> **ACTIVITY**:
Please quote exactly the opening lines of the data, from the first line to the one where "[button] (8, 29)" appears.

> **RECORDS SUPPLIED**:

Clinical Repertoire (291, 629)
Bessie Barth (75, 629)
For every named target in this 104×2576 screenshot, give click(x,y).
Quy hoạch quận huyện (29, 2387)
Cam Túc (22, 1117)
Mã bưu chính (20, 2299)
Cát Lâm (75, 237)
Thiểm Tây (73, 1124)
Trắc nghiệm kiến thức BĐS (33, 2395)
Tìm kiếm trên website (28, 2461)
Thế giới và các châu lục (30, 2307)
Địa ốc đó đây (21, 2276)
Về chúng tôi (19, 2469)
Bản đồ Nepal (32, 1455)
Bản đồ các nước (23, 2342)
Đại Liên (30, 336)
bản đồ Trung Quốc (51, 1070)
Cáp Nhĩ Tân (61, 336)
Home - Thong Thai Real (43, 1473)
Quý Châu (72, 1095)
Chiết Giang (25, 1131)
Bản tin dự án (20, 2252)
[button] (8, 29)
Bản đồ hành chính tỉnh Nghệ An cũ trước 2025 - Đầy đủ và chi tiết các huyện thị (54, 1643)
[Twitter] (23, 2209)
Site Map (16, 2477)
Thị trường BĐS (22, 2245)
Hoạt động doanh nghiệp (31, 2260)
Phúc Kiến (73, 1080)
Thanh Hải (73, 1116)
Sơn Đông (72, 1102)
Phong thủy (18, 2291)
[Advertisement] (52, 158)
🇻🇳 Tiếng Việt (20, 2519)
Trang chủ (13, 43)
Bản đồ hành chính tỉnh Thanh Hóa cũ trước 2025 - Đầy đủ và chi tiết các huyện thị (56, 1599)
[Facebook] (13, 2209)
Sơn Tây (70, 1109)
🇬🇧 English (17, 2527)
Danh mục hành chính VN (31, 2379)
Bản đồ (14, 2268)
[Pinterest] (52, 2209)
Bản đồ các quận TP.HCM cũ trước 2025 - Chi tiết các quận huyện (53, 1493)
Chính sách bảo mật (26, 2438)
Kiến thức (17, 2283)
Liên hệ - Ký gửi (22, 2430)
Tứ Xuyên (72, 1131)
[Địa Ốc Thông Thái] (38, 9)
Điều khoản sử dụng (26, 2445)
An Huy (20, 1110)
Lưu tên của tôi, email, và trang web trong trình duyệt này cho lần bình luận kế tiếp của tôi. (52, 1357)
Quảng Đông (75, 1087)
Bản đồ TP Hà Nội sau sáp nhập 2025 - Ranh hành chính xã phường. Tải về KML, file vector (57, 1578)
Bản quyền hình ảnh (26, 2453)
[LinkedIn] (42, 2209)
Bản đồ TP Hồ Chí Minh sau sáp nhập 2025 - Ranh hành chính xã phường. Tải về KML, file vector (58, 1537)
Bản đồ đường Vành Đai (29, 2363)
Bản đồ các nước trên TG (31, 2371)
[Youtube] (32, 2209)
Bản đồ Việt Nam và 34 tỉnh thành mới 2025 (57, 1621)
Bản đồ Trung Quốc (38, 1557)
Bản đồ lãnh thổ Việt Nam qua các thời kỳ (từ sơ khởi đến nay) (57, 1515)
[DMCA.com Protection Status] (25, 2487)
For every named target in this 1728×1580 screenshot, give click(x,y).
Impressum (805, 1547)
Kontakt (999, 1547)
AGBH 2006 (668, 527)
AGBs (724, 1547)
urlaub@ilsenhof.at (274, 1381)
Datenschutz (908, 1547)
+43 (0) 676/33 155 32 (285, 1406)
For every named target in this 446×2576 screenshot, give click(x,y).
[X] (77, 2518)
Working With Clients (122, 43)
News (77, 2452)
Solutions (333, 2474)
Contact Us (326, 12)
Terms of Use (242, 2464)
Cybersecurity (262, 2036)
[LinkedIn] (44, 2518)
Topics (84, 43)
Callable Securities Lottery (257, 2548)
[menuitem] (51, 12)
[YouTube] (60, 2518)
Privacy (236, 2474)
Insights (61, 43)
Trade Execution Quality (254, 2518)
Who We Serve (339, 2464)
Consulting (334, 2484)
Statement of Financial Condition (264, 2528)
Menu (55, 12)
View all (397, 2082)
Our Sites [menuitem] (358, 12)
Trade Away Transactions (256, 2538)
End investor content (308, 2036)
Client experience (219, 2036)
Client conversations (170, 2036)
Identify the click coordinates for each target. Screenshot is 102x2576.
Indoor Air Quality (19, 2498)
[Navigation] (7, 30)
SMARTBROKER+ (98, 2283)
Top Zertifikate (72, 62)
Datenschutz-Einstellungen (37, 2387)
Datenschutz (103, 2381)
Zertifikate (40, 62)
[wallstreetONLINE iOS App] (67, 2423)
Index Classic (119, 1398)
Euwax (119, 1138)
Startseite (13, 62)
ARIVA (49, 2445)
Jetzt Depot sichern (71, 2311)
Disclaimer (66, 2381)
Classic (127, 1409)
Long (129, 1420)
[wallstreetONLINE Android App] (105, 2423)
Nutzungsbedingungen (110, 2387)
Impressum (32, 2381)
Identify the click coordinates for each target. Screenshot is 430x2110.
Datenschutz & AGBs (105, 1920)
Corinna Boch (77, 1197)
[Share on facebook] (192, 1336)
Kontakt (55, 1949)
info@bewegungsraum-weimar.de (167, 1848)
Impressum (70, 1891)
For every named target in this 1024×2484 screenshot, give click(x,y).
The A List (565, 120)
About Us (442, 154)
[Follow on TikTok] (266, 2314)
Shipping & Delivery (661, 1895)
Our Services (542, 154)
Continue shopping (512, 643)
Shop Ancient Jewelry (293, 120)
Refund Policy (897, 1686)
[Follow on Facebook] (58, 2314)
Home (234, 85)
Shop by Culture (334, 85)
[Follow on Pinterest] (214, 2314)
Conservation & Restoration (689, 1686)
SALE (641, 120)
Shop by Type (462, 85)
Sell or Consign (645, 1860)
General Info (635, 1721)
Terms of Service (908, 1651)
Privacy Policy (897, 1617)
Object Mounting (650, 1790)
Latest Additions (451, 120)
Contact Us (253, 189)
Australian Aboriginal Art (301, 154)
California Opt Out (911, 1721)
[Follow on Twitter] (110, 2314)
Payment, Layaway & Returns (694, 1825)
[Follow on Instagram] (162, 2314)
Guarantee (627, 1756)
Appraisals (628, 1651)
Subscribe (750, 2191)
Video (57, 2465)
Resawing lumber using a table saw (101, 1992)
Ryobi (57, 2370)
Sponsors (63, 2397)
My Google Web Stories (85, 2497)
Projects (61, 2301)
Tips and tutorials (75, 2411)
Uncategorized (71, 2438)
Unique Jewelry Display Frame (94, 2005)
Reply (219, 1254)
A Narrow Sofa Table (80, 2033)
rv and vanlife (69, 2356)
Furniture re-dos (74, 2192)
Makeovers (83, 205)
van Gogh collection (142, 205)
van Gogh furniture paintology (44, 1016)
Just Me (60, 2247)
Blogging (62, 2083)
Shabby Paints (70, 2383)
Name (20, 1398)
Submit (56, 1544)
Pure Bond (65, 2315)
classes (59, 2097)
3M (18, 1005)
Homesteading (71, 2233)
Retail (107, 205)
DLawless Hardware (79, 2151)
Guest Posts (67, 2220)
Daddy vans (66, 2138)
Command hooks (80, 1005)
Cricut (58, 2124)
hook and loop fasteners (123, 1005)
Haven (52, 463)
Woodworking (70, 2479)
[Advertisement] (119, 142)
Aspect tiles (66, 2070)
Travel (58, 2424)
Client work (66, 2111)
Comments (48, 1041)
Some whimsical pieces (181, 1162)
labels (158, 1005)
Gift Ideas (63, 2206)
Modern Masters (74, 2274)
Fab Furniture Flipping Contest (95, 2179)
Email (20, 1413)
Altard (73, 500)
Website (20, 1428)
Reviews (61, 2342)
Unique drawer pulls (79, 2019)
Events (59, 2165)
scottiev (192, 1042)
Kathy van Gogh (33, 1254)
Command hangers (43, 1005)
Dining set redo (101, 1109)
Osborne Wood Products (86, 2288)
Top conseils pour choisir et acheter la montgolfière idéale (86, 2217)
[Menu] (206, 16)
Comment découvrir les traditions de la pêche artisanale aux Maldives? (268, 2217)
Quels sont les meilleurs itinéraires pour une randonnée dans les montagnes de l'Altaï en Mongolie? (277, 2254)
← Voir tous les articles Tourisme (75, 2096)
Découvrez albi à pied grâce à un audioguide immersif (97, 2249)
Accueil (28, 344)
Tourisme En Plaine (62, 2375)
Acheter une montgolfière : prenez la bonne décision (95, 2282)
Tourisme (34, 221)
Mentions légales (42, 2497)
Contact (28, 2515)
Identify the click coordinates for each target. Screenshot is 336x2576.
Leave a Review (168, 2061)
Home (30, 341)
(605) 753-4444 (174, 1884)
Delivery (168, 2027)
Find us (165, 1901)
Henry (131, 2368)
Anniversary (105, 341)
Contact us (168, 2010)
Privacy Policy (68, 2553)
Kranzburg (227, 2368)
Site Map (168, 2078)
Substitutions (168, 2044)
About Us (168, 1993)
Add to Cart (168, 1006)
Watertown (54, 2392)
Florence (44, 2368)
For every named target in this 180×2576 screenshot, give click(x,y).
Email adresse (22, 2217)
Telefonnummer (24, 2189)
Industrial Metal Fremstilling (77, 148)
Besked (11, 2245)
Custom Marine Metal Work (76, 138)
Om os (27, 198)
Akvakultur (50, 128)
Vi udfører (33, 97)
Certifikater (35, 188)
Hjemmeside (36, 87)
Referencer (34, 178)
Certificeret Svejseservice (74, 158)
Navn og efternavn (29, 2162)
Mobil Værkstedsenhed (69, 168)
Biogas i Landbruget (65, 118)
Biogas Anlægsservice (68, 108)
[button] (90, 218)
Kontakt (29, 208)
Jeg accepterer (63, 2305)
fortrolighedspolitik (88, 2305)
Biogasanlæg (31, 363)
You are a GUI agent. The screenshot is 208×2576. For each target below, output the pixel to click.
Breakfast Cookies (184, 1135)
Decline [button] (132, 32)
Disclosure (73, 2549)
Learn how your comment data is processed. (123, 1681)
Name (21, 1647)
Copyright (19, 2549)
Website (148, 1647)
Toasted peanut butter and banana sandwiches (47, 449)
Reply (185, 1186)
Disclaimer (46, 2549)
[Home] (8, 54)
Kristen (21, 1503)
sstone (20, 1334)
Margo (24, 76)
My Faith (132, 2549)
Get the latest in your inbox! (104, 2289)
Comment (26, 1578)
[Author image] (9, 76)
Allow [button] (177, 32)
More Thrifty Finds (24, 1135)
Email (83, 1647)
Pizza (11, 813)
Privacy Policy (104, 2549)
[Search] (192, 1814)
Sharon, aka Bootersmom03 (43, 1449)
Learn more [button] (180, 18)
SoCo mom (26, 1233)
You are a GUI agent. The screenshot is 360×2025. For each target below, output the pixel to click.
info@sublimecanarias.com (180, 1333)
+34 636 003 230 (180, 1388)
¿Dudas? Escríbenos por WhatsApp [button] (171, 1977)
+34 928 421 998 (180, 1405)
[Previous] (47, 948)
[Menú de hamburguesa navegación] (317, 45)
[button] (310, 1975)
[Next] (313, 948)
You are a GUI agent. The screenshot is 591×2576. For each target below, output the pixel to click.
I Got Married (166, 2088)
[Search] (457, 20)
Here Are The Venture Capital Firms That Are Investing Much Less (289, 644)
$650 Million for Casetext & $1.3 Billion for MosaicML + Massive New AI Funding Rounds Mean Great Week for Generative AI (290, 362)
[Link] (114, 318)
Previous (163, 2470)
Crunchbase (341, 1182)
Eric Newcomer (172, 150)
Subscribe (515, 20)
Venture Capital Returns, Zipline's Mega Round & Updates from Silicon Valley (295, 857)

> **REPLY**:
Clinical Repertoire (291, 629)
Bessie Barth (75, 629)
For every named target in this 104×2576 screenshot, give click(x,y).
Quy hoạch quận huyện (29, 2387)
Cam Túc (22, 1117)
Mã bưu chính (20, 2299)
Cát Lâm (75, 237)
Thiểm Tây (73, 1124)
Trắc nghiệm kiến thức BĐS (33, 2395)
Tìm kiếm trên website (28, 2461)
Thế giới và các châu lục (30, 2307)
Địa ốc đó đây (21, 2276)
Về chúng tôi (19, 2469)
Bản đồ Nepal (32, 1455)
Bản đồ các nước (23, 2342)
Đại Liên (30, 336)
bản đồ Trung Quốc (51, 1070)
Cáp Nhĩ Tân (61, 336)
Home - Thong Thai Real (43, 1473)
Quý Châu (72, 1095)
Chiết Giang (25, 1131)
Bản tin dự án (20, 2252)
[button] (8, 29)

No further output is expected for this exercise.